2. Not diving down deep enough to find the core problem or conflict. Unfortunately all the examples I have seen of Bill’s have this weakness. He only shows root causes. Look at any of his root causes and construct the following sentence. “This (root cause) exists Because……” the answer in every case is a weakness of the system or a failure to manage in a systematic way. You might ask Bill why he is afraid to take his clients to the core problem. The truth of this is already documented in the Goldratt library on “Buy-in”.
If you show someone the core problem leading to all those bad effects – you are in fact finger pointing. And those responsible will not like you for doing so. If you are their consultant you may be afraid that they will kick you out and terminate your contract. Those of us inside the Goldratt Network started to use the cloud more and more to start a presentation to those responsible. This shows the problem in a different light. It is no longer finger pointing in the most critical form that you can have. It acknowledges that the person responsible is in a bind. He is caught between a rock and a hard place. As you now know – for the software project manager it was a case of “look after your team of developers” or “comply with the demands of the hierarchy or clients”. Quite painful at times – forcing you into many compromises.

The cloud method of determining the core conflict overcomes this potentially dangerous step. Why - because we drill down to that deeper cause early on in the process. Bill’s assertion that it is an Intuitive process and so fundamentally flawed is just plain wrong. Even Sir Isaac Newton started with an inductive guess (in the case of social and behavioural research we have little choice). But it doesn’t stop there. Newton taught us how to validate a cause not how to validate an effect or observation. So once we have our speculated cause we have to check that it leads to other (predicted) effects.

So in the three cloud method (I usually get my participants to list more than three) we start with observations that are measureable. We construct the clouds (or tabulate them as I have shown you). We are looking for patterns and from this as you know the core conflict becomes more and more apparent (just as it does from a CRT) –When we were critically scrutinising the Wurtzberg CRT it took me seconds to determine the core problem. “A management failing to manage in a systematic way is the politest I can offer.”

What does Bill’s attempt to discredit the method miss? He misses out on the most important step of all. Once we have determined our core problem or conflict (even if it is done intuitively) we then have to validate that we have indeed found a valid one. We do this by linking it to all the other effects that we have on the table. Once we have what we can now call a “Communication Current Reality tree” we can go out there and check it with measureable data and everyone close to what is really happening.

So please when you speak to Bill ask him sincerely to re-examine his own work. At least he needs to revise or remove Appendix E – which is more about him than it is about the subject matter of the Thinking Processes.

I am truly glad that I took the time and trouble to examine Bill’s false claims. I learned a great deal myself in doing so.

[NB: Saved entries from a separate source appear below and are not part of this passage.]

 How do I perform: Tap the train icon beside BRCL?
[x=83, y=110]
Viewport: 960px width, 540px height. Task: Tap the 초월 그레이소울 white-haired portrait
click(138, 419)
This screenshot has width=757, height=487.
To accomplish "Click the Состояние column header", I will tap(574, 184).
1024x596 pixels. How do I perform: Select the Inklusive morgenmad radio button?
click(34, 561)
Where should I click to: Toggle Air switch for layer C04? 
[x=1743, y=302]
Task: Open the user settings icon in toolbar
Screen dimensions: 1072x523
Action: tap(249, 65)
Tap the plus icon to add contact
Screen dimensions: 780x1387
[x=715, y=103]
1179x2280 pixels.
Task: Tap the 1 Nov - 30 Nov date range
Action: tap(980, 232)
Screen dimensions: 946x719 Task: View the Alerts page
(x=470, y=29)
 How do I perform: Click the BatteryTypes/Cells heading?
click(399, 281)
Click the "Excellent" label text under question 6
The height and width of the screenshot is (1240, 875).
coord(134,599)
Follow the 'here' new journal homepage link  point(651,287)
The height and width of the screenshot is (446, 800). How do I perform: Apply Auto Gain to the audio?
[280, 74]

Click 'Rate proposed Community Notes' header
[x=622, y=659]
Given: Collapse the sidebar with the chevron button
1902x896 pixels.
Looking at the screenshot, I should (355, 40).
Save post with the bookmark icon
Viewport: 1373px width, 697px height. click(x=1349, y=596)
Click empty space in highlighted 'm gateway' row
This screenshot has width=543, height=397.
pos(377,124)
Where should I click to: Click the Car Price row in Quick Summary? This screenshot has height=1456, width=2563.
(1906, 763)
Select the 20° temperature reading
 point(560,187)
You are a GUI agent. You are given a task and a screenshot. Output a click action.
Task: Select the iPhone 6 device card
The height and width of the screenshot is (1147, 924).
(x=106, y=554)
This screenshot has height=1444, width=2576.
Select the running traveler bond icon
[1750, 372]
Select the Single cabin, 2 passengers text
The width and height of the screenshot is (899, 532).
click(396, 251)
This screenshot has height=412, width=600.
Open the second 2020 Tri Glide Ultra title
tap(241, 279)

I learned that there’s nothing wrong in using inductive methods: sometimes this is the only place we can start. What is wrong is if we rely on our conclusions without validating them with the solidity of deductive methods – but we do this when we use the cloud method. What we should be looking at is a complete cycle of inductive and deductive reasoning. It is too easy to pick off simple examples to show something is flawed but any true student of TOC and in particular the Thinking Processes should be able to show why they are flawed.

I hope this helps in the writing of your book. And that it meets your criteria as something useful to say on TOC.